An autophagic mechanism is involved in apoptotic death of rat striatal neurons induced by the non-N-methyl-D-aspartate receptor agonist kainic acid.

Previous studies found that kainic acid (KA)-induced apoptosis involved the lysosomal enzyme cathepsin B, suggesting a possible mechanism of autophagy in excitotoxicity. The present study was sought to investigate activation and contribution of autophagy to excitotoxic neuronal injury mediated by KA receptors. The formation of autophagosomes was observed with transmission electron microscope after excitotoxin exposure. The contribution of autophagic mechanisms to KA-induced upregulation of microtubule-associated protein 1A/1B light chain 3 (LC3), lysosome- associated membrane protein 2 (LAMP2) and cathepsin B, release of cytochrome c, activation of caspase-3, down-regulation of Bcl-2, upregulation of Bax, p53, puma and apoptotic death of striatal neurons were assessed with co-administration of the autophagy inhibitor 3-methyladenine (3-MA).
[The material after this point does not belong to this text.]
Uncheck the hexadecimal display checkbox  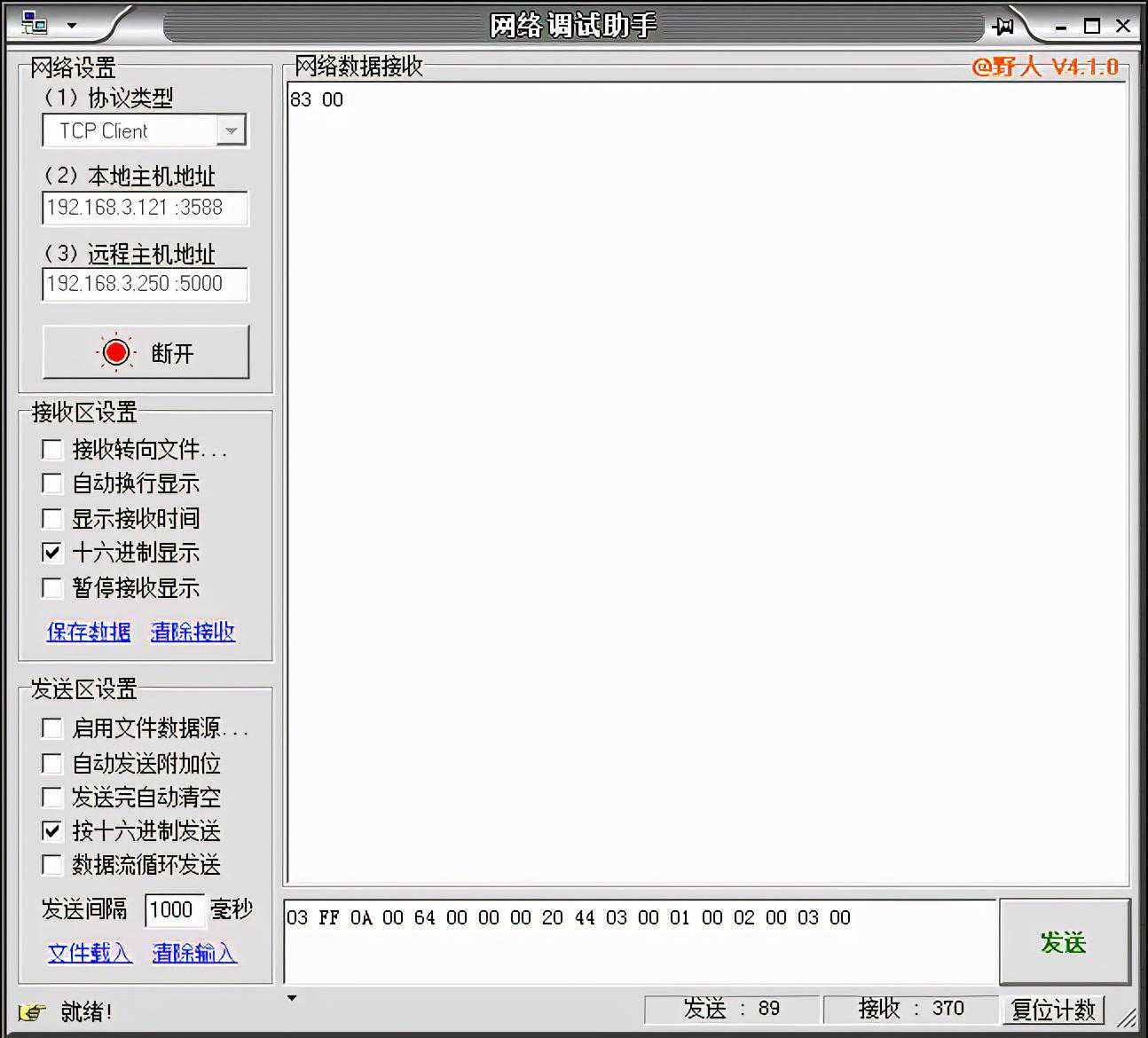pos(52,553)
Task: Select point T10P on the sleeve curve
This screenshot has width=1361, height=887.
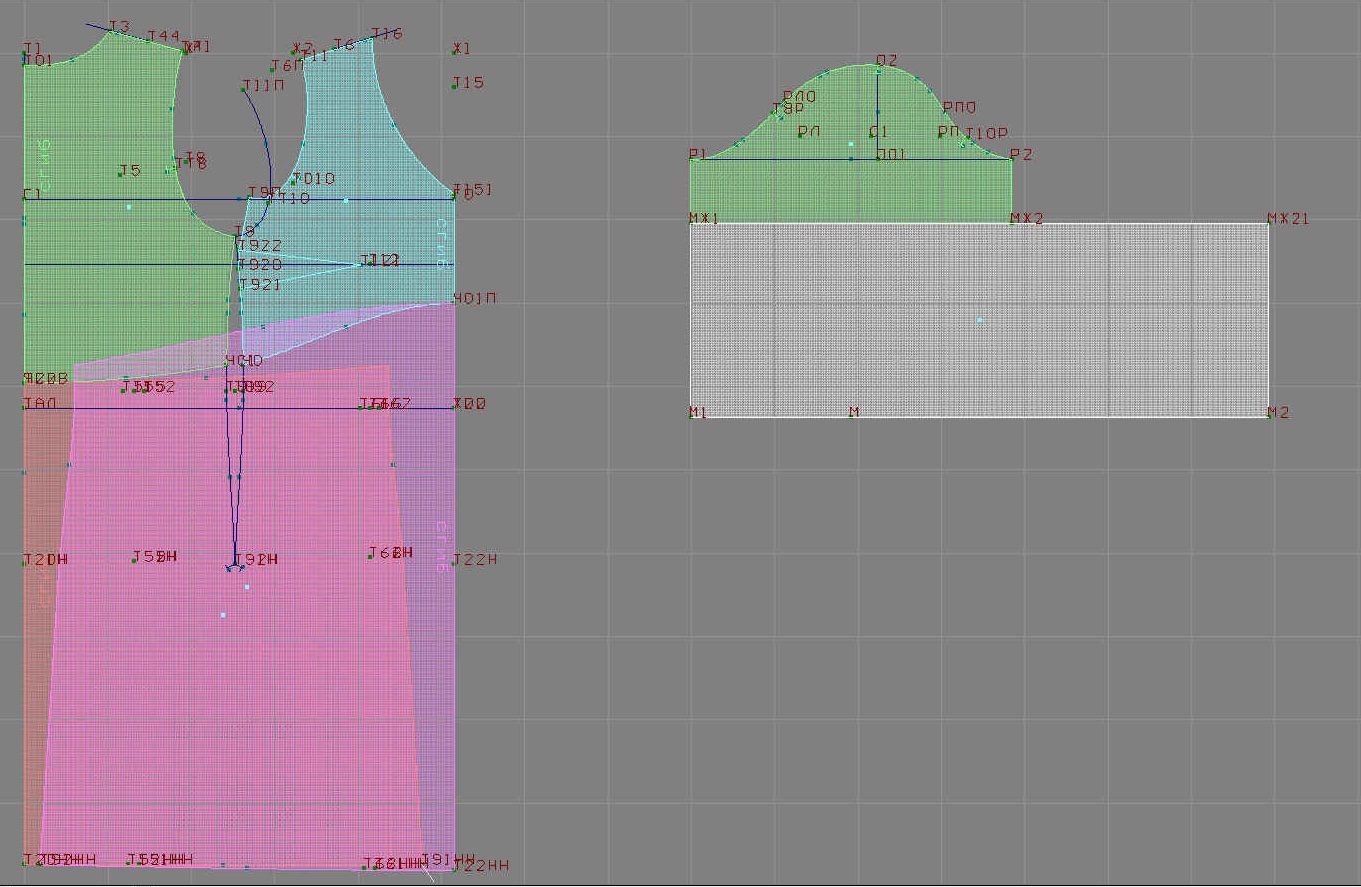Action: [966, 142]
These studies showed that KA brought about an increase in the formation of autophagosomes and autolysosomes in the cytoplasm of striatal cells. KA-induced increases in the ratio of LC3-II/LC3-I, LAMP2, cathepsin B, release of cytochrome c and activation of caspase-3 were blocked by pre-treatment with 3-MA. 3-MA also reversed KA-induced down-regulation of Bcl-2 and upregulation of Bax protein levels, LC3, p53 and puma mRNA levels in the striatum. KA-induced internucleosomal DNA fragmentation and loss of striatal neurons were robustly inhibited by 3-MA. These results suggest that over-stimulation of KA receptors can activate autophagy. The autophagic mechanism participates in programmed cell death through regulating the mitochondria-mediated apoptotic pathway.